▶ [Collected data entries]
================================
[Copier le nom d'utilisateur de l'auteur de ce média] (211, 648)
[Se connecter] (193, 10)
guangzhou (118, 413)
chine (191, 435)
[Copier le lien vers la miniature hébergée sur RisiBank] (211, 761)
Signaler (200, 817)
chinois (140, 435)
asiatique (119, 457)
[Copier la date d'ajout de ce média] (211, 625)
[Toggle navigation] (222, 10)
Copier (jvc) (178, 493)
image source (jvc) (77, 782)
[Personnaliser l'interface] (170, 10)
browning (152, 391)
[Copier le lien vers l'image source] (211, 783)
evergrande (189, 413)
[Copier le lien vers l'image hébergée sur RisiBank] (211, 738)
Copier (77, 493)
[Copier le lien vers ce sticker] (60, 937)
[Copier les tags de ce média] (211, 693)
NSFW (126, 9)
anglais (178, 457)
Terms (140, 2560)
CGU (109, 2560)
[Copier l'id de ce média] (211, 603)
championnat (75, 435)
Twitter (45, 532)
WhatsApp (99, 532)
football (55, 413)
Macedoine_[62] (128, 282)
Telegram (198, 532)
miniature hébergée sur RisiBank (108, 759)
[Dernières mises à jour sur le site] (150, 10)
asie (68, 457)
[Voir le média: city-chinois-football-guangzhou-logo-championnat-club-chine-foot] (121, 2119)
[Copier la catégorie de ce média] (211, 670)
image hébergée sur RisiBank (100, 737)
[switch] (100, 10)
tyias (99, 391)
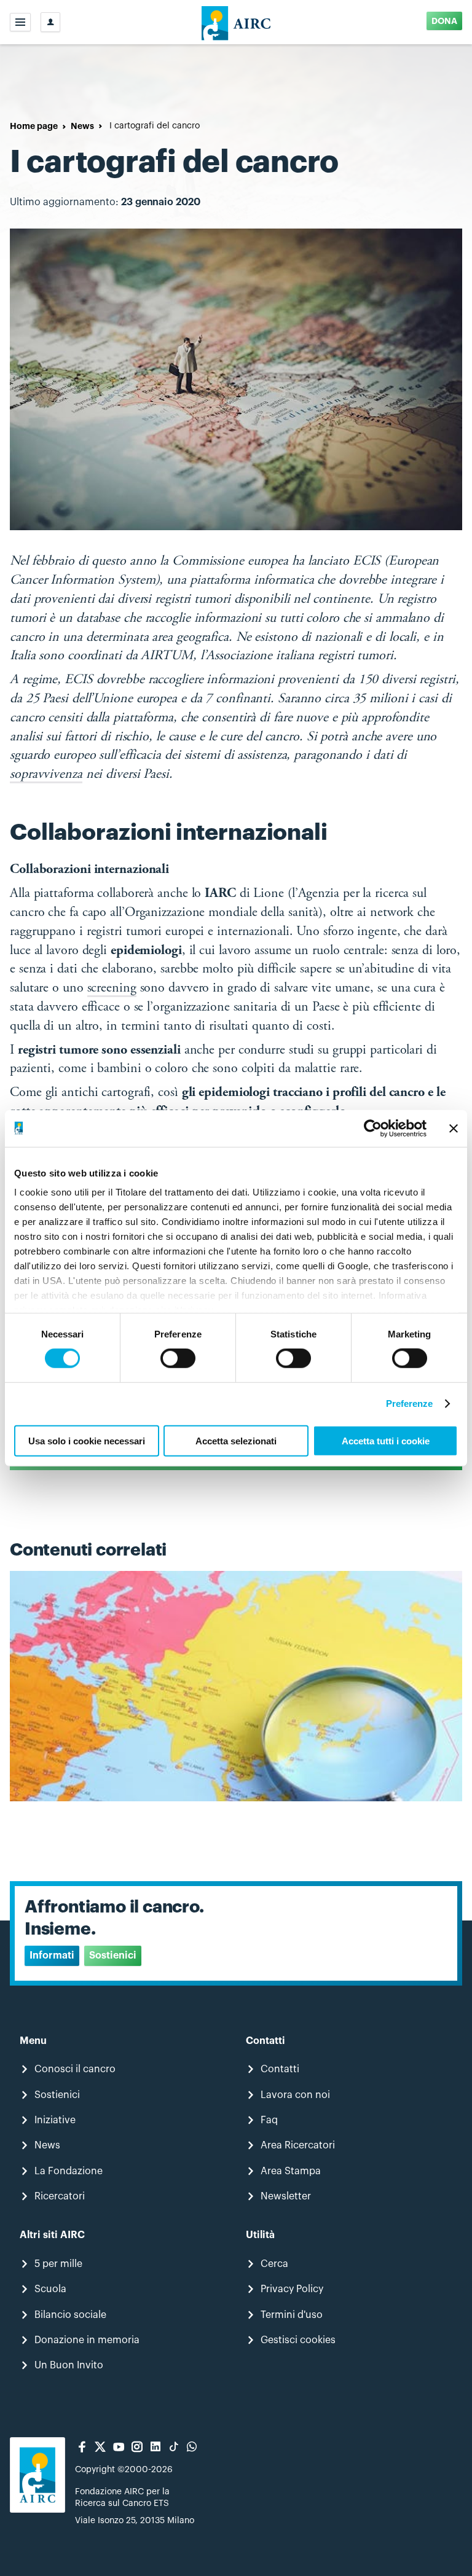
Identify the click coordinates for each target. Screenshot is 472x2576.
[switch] (177, 1358)
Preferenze (409, 1403)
================================
▶ [How to complete this task] Repeat exactly the lines from the one containing "miniature hébergée sur RisiBank (108, 759)" through the last line of the records above, both included, and leave out the pictures.

▶ [Answer section]
miniature hébergée sur RisiBank (108, 759)
[Dernières mises à jour sur le site] (150, 10)
asie (68, 457)
[Voir le média: city-chinois-football-guangzhou-logo-championnat-club-chine-foot] (121, 2119)
[Copier la catégorie de ce média] (211, 670)
image hébergée sur RisiBank (100, 737)
[switch] (100, 10)
tyias (99, 391)
Identify the click coordinates for each target. Screenshot is 472x2576.
[switch] (177, 1358)
Preferenze (409, 1403)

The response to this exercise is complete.